I just happened to be in my local yacht surplus store the other day and they had a whole room full of stanchions and pulpits. It's always my first stop for expensive pieces, got a genny car for $24 I'd have paid MORE for.
http://www.minneysyachtsurplus.com/
They are pretty knowledgeable but don't think they could identify the right parts pver the phone. Some of the boats in that pile on your video must have ended in salvage somewhere near you.


----------



## NolaSafari (Jun 9, 2009)

Thanks to everyone who replied. Some good ideas here and I plan on taking advantage of them.
<o></o>
The boats in the pile ended up being crushed and carted off in dumpsters. They all had the same issue I have lifelines and stanchions pulled off or bent. Some boats were stripped by thieves and the salvage pirates tried to get anything of value the could get away with.


----------



## Brucerobs2 (Feb 5, 2009)

*Bacon and Associates*

It might also be worth a call or email to Bacon & Assoc. in Annapolis. They have tubing, rails, pulpits, new/used-you name it. THeir inventory is online at their store so they should be able to tell you what they have available that might work. A good place to look for misc. deck hardware too. You kind of have to know what you are looking for, but they have always been very helpful to me.


----------



## Val v (Aug 21, 2013)

NovaSafari, what solution did you find? I have exactly same problem. Stern pulpit got ripped out by Sandy. Appreciate any ideas.


----------



## NolaSafari (Jun 9, 2009)

Val v said:


> NovaSafari, what solution did you find? I have exactly same problem. Stern pulpit got ripped out by Sandy. Appreciate any ideas.

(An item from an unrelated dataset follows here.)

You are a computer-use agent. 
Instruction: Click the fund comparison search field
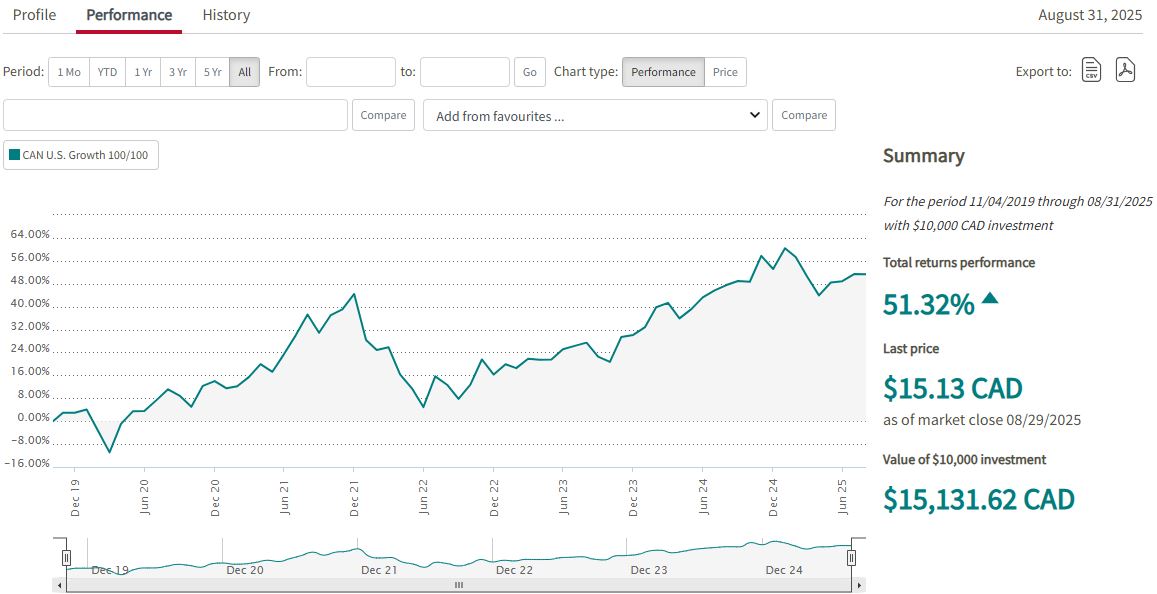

Val sorry to hear about your damage, Isaac finished off the boat and I sold her for salvage and bought a new one with the insurance money. The solutions I came up with I did not act on due to cost or time. You can find a few companies on the net who will fabricate a stern pulpit but they are expensive. I had little faith in the local fabrication guys and they were way overpriced. I tried to find corner stanchions but could not find a configuration that would work. My final solution which I did not act on was to just go around the stern with standard lifeline stanchions and run dual lifeline wire with a gate in the center, cheapest way to go.

Best of Luck
Jim


----------



## rbrasi (Mar 21, 2011)

Has anyone ever heard the term 'pushpit' as an alternative to 'stern pulpit'?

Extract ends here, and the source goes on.